Comparison of the LC-MS raw data files based on the total ion current of the peptides was performed by using the Genedata RefinerMS (version 4.5) software suite. Software-specific settings were as follows: baseline subtraction (20% quantile value, m/z Window 10 Da, RT window 0.1 min); chromatogram retention time (RT) alignment (prior internal peak identification on m/z window with 5 points, RT window 0.5 min, gap penalty 0.75, RT search interval 100 scans); peak identification as in RT alignment; peak shaping (multiplicity: 67%);

isotopic clustering (minimal charge 2, maximal charge 4, correlation threshold 0.5, maximal missing peaks 1, mass tolerance 0.05, ionization: protonation; mass consistency: peptides).

The resulting peak table associates the m/z and RT of a feature with its extracted ion count (XIC) and signal-to-noise ratio (S/N) measured in each sample. Features with a median S/N<5.0 were excluded from the data analysis as these outliers displayed broad ranges of nonlinear chromatographic shifts across samples.

3.2.7.4 Sequence and topology analysis

The proteins’ cellular location and topology were analyzed with a variety of tools as follows.

Prediction for signal peptide was performed using the in-house “signal_anchor” software tool (http://bioinfo.bas.roche.com:8080/sawicgi/sawi.cgi?signal_anchor) using an algorithm inspired by the web-based SignalPep tool (94) but using a support vector machine prediction model using Roche internal data rather than a neural net prediction model.
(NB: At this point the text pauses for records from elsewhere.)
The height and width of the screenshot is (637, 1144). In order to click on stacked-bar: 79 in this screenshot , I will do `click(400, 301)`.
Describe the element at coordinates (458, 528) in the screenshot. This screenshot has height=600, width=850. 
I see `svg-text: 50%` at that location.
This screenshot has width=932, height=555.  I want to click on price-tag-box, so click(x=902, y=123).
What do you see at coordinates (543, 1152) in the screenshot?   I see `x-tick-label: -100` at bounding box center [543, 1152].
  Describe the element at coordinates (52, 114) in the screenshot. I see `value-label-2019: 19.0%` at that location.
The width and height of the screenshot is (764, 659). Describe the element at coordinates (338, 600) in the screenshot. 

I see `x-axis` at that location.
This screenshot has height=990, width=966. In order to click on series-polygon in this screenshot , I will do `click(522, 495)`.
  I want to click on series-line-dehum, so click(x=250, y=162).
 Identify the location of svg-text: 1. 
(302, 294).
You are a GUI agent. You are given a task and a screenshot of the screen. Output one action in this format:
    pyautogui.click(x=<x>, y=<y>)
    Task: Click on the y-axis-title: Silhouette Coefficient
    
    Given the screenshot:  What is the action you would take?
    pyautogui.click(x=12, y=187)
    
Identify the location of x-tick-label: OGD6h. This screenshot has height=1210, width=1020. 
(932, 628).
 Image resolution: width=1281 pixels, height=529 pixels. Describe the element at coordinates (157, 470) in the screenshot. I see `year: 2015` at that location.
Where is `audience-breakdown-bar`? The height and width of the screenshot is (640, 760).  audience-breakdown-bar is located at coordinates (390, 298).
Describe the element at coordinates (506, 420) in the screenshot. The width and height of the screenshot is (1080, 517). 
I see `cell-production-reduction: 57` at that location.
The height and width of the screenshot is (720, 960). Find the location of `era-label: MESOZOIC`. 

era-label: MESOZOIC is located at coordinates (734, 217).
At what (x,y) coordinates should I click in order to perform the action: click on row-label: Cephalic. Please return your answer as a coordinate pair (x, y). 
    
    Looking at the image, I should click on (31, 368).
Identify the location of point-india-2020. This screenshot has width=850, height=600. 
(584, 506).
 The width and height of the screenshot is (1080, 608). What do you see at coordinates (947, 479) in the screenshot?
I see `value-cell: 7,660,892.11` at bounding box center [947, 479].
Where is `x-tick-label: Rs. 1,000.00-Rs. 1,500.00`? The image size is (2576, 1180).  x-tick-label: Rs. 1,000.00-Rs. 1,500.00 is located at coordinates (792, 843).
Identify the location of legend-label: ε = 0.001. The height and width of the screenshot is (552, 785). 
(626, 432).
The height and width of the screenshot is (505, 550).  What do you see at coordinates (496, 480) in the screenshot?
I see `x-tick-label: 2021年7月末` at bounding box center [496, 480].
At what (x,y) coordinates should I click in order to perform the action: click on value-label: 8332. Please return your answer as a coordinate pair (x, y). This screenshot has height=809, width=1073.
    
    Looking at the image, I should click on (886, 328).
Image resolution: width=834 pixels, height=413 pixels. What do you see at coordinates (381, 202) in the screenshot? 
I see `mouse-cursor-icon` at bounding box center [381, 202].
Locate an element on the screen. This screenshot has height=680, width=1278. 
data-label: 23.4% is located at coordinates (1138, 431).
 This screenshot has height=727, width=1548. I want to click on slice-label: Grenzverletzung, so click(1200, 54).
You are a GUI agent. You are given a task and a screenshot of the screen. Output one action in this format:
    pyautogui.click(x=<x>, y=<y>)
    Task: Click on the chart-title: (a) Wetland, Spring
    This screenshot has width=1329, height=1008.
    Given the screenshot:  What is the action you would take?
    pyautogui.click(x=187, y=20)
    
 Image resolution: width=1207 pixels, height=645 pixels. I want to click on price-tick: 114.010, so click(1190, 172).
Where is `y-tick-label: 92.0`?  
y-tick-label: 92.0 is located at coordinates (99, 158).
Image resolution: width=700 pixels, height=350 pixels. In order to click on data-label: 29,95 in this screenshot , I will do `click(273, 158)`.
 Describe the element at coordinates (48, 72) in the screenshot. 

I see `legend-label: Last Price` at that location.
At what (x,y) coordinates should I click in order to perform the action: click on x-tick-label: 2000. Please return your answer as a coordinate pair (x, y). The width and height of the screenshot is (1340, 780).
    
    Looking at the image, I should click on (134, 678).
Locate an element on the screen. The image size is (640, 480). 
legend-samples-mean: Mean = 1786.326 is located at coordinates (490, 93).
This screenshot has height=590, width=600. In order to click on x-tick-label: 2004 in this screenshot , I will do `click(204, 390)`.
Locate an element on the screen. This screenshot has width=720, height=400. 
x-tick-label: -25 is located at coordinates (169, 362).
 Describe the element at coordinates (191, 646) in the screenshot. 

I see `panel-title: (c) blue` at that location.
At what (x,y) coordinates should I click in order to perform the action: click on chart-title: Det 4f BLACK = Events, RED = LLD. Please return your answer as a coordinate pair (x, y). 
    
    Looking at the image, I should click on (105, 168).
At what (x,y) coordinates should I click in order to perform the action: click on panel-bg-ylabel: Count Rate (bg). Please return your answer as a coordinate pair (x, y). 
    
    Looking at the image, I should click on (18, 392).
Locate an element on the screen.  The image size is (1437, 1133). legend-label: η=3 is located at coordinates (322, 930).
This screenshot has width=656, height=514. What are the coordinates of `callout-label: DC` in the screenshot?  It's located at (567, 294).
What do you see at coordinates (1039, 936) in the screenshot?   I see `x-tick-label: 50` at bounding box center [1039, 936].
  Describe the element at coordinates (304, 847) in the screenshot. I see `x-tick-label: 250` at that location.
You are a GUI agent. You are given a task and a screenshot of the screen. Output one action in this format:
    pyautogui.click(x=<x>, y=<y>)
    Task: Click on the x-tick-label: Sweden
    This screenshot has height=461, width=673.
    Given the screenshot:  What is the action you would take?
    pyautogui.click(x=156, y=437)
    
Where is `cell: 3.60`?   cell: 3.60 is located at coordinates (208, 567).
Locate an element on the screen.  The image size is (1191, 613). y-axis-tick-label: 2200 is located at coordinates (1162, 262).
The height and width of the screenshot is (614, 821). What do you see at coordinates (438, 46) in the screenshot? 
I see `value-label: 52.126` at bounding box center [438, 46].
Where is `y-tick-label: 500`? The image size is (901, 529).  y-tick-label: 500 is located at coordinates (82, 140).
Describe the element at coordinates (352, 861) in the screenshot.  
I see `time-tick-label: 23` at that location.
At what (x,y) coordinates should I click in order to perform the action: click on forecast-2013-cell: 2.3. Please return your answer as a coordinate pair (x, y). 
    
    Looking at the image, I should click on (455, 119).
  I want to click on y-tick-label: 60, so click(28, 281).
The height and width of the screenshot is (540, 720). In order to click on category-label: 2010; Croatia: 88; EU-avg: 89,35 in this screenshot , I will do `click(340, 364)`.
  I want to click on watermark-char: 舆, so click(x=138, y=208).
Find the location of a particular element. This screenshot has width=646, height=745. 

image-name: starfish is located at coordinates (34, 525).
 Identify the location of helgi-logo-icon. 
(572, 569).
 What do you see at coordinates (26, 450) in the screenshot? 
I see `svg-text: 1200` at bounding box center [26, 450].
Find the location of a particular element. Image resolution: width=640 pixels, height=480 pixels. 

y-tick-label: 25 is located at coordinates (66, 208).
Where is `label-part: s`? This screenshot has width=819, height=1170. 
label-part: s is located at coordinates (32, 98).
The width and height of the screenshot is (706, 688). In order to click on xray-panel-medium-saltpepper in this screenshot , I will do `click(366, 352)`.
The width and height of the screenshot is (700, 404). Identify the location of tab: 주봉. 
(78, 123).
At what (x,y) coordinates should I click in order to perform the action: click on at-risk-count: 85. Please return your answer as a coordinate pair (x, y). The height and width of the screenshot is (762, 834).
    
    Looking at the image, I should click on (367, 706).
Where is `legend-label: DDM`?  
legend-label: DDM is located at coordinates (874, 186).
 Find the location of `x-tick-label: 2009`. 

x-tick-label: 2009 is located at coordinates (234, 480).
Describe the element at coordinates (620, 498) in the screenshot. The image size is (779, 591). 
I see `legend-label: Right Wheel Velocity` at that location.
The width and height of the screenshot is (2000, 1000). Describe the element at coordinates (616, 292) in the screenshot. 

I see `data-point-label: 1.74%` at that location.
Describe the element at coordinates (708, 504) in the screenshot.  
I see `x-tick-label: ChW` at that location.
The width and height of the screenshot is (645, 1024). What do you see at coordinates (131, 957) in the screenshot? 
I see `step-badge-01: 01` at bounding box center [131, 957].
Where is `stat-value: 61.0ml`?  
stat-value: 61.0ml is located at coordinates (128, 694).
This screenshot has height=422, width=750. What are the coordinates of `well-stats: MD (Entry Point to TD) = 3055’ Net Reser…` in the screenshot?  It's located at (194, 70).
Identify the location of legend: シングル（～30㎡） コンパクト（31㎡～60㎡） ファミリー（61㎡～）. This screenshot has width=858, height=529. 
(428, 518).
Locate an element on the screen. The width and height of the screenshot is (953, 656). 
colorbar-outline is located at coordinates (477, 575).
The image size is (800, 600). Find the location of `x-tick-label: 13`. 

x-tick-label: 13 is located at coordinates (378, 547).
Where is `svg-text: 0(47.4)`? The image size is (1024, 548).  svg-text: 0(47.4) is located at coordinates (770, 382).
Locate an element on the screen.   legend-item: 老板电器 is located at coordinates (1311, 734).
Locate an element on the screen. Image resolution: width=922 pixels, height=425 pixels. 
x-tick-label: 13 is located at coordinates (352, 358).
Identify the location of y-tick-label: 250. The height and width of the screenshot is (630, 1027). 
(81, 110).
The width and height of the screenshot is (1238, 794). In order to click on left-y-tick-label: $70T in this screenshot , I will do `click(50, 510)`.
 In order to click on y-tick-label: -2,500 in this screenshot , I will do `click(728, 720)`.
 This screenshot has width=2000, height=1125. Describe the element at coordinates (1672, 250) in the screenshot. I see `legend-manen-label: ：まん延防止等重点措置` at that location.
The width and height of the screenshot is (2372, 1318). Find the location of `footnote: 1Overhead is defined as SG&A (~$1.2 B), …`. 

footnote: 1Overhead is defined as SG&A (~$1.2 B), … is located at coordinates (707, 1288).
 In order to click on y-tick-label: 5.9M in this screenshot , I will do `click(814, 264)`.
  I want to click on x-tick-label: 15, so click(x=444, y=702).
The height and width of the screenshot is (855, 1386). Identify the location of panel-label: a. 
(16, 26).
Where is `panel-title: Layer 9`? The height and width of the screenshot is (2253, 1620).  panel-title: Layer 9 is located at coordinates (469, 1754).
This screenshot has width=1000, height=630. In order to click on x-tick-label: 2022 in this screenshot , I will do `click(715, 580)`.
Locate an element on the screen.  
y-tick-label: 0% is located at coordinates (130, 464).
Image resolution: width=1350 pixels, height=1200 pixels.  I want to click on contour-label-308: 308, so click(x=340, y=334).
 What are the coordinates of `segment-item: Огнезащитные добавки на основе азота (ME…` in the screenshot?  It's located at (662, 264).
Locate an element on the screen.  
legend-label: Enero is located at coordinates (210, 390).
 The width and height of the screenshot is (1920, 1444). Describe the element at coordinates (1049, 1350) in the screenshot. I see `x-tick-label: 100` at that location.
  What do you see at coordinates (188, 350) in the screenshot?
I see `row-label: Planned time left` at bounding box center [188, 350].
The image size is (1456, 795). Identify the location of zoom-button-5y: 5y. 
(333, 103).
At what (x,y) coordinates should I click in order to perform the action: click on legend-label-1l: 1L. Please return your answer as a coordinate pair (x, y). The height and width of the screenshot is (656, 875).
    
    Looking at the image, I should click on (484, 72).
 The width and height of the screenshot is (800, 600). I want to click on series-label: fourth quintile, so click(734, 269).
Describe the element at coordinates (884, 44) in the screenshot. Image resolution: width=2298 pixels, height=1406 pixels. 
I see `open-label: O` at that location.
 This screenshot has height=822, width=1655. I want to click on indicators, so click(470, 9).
Membrane protein prediction was performed using either the “ALOM” software tool (http://bioinfo.bas.roche.com:8080/sawicgi/sawi.cgi?alom) as described by Klein P et al. (95),

or the web-based “TMHMM 2.0” (http://www.cbs.dtu.dk/services/TMHMM-2.0/), as described by Krogh A. et al. (96).

The version of the GO annotations (as described in Gene Ontology Consortium (2000)) used in this work was from June 2008. In this work, the multiple GO annotations of a protein were reduced to what was believed to be the most relevant entry according to the following rules:

a) plasma membrane > ER, GOLGI, endosome > lysosme, microsome, peroxisome>

mitochondria > cytoplasm, cytosol > nucleus > other

b) integral > anchored > peripheral, associated to > no mention of membrane interaction c) any membrane interaction > proteasome, cytoskeleton, vesicle, etc. >extracellular In doubt, the protein annotation of the SwissProt database was used to direct the selection to one or the other direction.